La marguerite de travers
Le pull rose que Mansa porte dans le portrait n'est pas un vêtement acheté en magasin. Keitumetse — sa mère, couturière dans une coopérative textile de Maun, au Botswana — a commencé à le tricoter pendant sa grossesse. Laine rose pastel, grosse maille, col rond. Elle a manqué de laine à mi-chemin et l'a mis dans un tiroir. Sept ans plus tard, elle a trouvé de la laine du même coloris dans une boutique à Nata — à trois heures de route — et l'a terminé en trois mois, en tricotant le soir après avoir couché Mansa.
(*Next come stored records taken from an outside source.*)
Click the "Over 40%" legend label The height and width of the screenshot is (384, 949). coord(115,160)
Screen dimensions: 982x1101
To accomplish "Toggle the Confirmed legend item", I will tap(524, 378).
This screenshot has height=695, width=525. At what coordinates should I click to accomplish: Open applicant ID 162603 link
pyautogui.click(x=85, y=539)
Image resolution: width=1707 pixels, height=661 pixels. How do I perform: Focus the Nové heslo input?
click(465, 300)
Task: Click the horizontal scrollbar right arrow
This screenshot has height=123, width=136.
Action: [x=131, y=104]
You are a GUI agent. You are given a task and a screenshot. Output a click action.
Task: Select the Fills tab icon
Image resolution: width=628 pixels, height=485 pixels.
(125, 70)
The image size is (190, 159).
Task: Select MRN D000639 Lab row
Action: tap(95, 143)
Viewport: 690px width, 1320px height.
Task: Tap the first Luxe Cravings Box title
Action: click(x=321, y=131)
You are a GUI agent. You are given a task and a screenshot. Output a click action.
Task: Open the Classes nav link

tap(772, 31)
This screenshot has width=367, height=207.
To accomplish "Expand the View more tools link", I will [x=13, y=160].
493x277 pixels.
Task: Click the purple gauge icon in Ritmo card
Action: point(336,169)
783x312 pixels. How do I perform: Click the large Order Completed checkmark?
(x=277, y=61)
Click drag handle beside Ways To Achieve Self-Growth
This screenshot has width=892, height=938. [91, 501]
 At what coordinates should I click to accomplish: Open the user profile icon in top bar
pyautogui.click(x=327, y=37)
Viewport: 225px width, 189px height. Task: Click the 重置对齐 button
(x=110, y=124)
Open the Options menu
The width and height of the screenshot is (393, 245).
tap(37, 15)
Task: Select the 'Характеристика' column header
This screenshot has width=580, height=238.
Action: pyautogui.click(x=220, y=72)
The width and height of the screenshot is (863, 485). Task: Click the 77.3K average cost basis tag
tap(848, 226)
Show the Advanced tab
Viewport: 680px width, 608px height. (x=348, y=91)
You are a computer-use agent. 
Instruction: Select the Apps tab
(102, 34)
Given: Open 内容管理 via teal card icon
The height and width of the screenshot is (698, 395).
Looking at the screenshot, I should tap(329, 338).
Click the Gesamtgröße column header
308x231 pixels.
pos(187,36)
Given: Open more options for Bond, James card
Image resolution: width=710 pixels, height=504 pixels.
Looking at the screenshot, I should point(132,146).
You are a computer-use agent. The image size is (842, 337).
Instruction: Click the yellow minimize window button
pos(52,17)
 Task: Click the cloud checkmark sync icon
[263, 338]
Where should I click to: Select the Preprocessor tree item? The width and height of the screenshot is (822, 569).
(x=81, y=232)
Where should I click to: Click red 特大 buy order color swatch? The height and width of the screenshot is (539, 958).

Elle a brodé les marguerites par-dessus : pétales blancs, centre jaune, comme les gazanias qui surgissent dans le Kalahari après les premières pluies. Quand elle l'a donné à Mansa — un samedi de juin, sans emballage, sans cérémonie — Mansa a regardé chaque marguerite, a touché un point irrégulier au col gauche là où Keitumetse avait changé d'aiguille sept ans auparavant, et a demandé : « Je peux en coudre une ? »
La dernière marguerite, en bas à gauche, est légèrement de travers. C'est Mansa qui l'a cousue. C'est celle qu'elle préfère.